Increasingly, this process, which would essentially end Ireland's independence in the skies, is bringing old warnings about the need to beware Greeks bearing gifts to mind. The IAG Trojan horse has been accompanied by fair words and fine flattery. But, in a chilling warning, the respected Independent senator and transport economist Sean Barrett unveiled the harsher reality of IAG's appalling track record when it comes to developing its non-core UK business. IAG, he claimed has developed no North Atlantic services from Manchester, Birmingham, Glasgow, Edinburgh or Belfast. It has a track record of minimal interest in routes to Ireland and none at all in the Irish regional airports.
Ireland's history means we should be acutely aware of the dangerous consequences of surrendering your independence to become a mere province. Significantly, Donald Trump, the US billionaire, has strongly advised the Taoiseach against selling the State's shareholding in Aer Lingus, claiming it would damage the country's tourism industry and links to foreign direct investment. Mr Trump's argument that the airline provides "strategic advantages" to Ireland and "should not be given away to the highest bidder" merits close attention. In a world where character, distinction and identity are being swallowed up into one amorphous mass, we should consider carefully the warning that Aer Lingus, like the Irish shamrock and Guinness, is a key signifier of national identity that allows Ireland to stand out from the bland crowd.
In coming to a decision on the future of Aer Lingus, there is a virtue attached to the claim that the State should restrict its operations in the private sphere as much as is possible.
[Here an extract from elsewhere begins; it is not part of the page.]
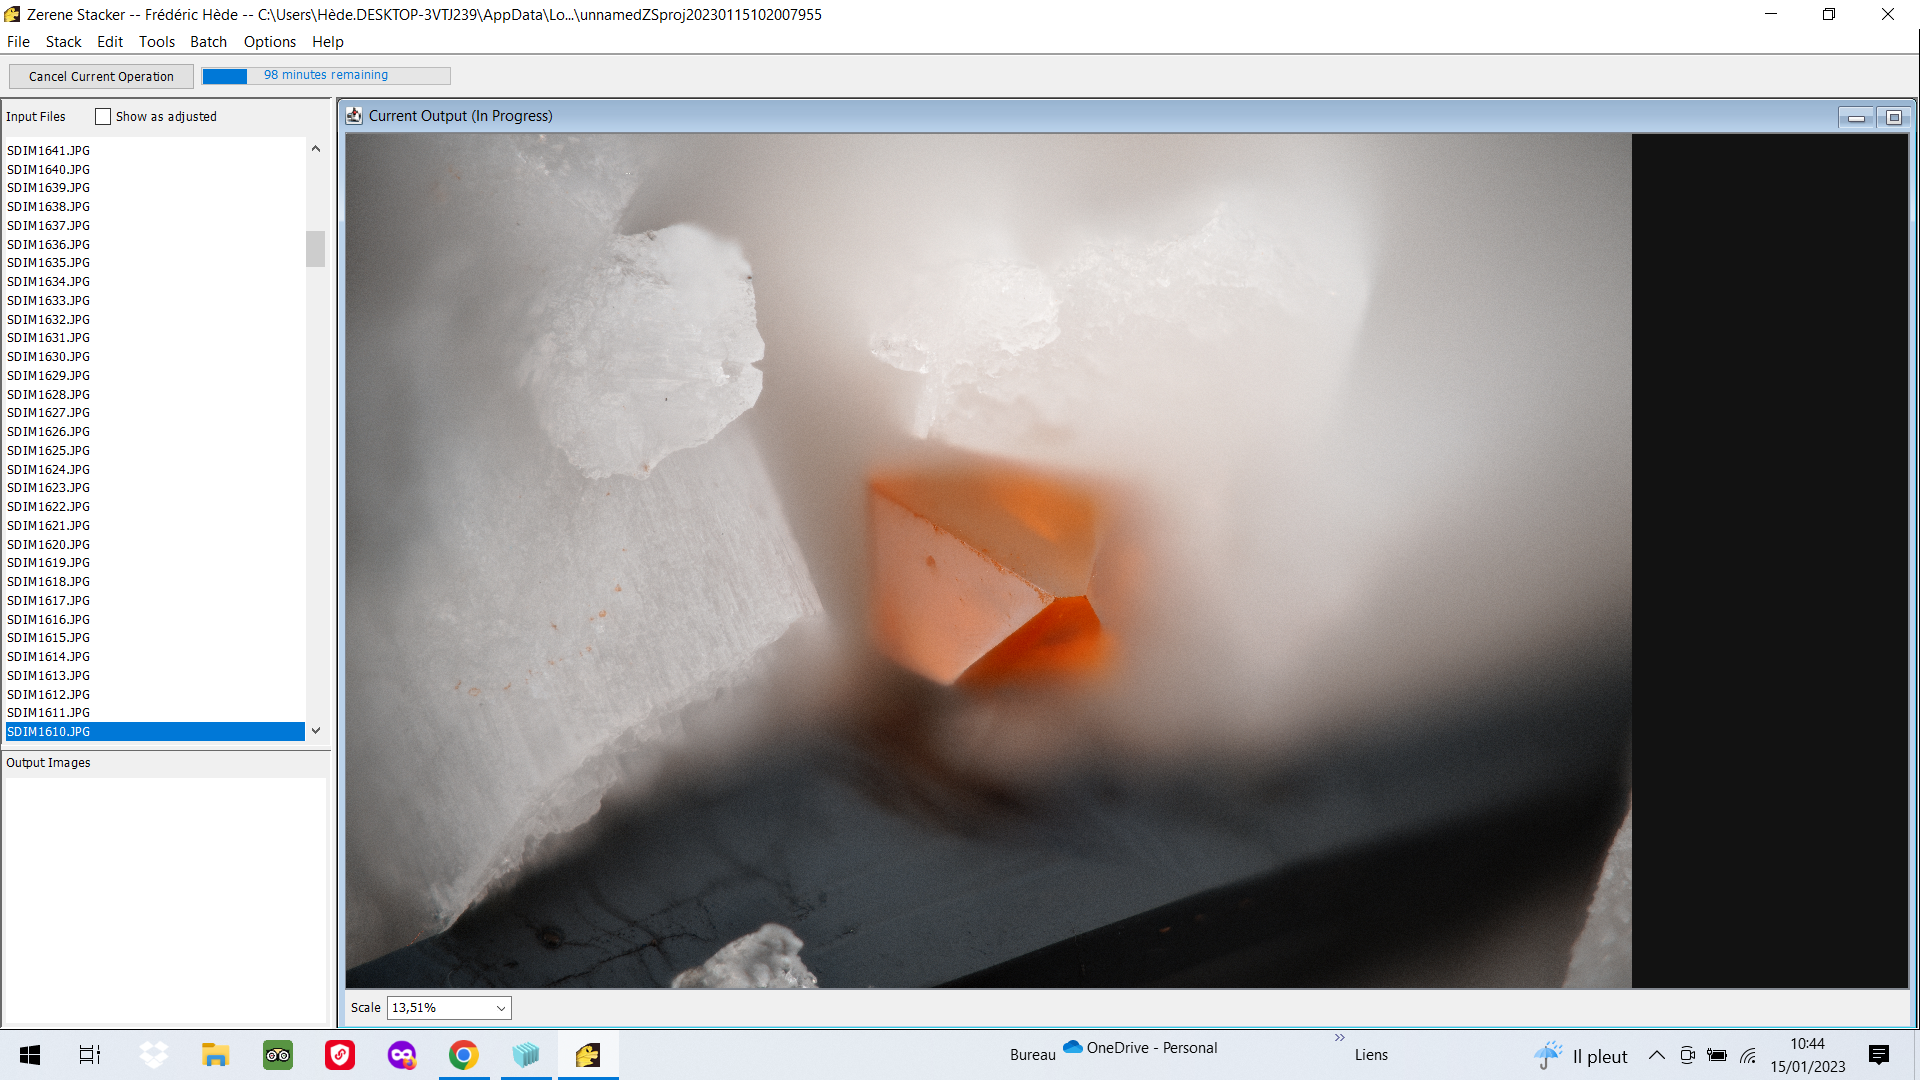The width and height of the screenshot is (1920, 1080).
Task: Click the Zerene Stacker taskbar icon
Action: click(x=588, y=1055)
Certainly the State should not be involved in tasks such as the production of widgets. That said, there are some areas such as public health, schools hospitals and transport infrastructure where the involvement of the public sphere allied to private sector competition is to be commended. When it comes to transport in particular, one of the things we appear to most easily forget is that Ireland is an island. That status means air connectivity for us is, in terms of tourism and attracting multinational investment, of similar importance to naval power for 19th-Century Britain.
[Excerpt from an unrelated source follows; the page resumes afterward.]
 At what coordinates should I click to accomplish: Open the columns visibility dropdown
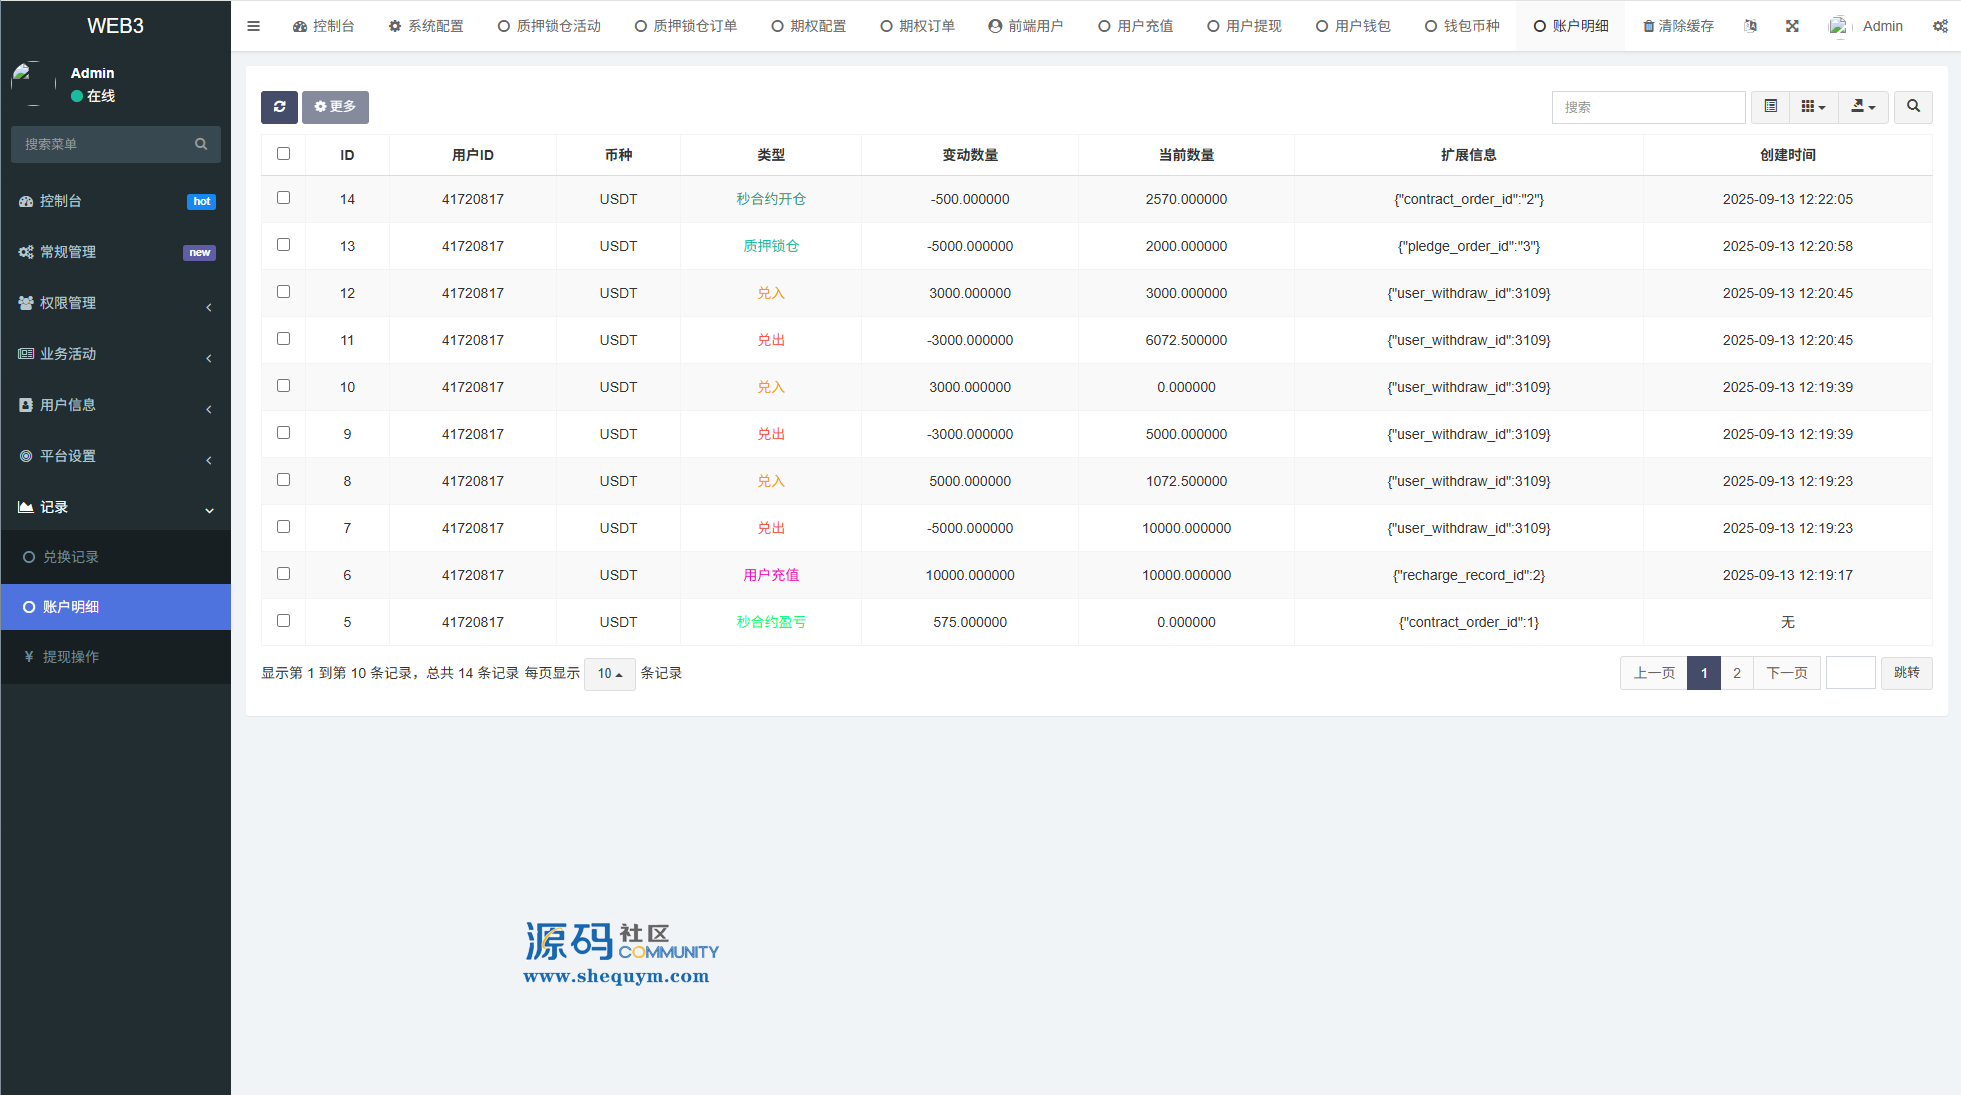1813,107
When it comes to the future of Aer Lingus we should note all that glitters is not always gold, and sometimes even gold can be of the fool's variant. All of the sweet-talking in the world by Willie Walsh should not blind us to the reality that he is responsible to unknown shareholders rather than Irish citizens. In such a scenario, the influence of small airports such as Shannon and Cork, let alone Dublin, would surely be peripheral. Despite such legitimate concerns, after initial chill winds, the scenario surrounding the sale of Aer Lingus is becoming ever more equivocal. The Fine Gael wing of the Coalition appears to be much more susceptible to seduction, while the trade unions also appear to have decided that sometimes fine words can butter parsnips.
Before any final decision is made, our Transport Minister Paschal Donohoe should note that the track record of his Department in such matters is execrable. Mr Donohoe might also do well to be careful he does not secure a similar legacy to Todd Andrews, who shut the Harcourt tram line down in 1958 in order to signal we were a modern nation. We all know to our multi-million-euro cost how well that decision worked out.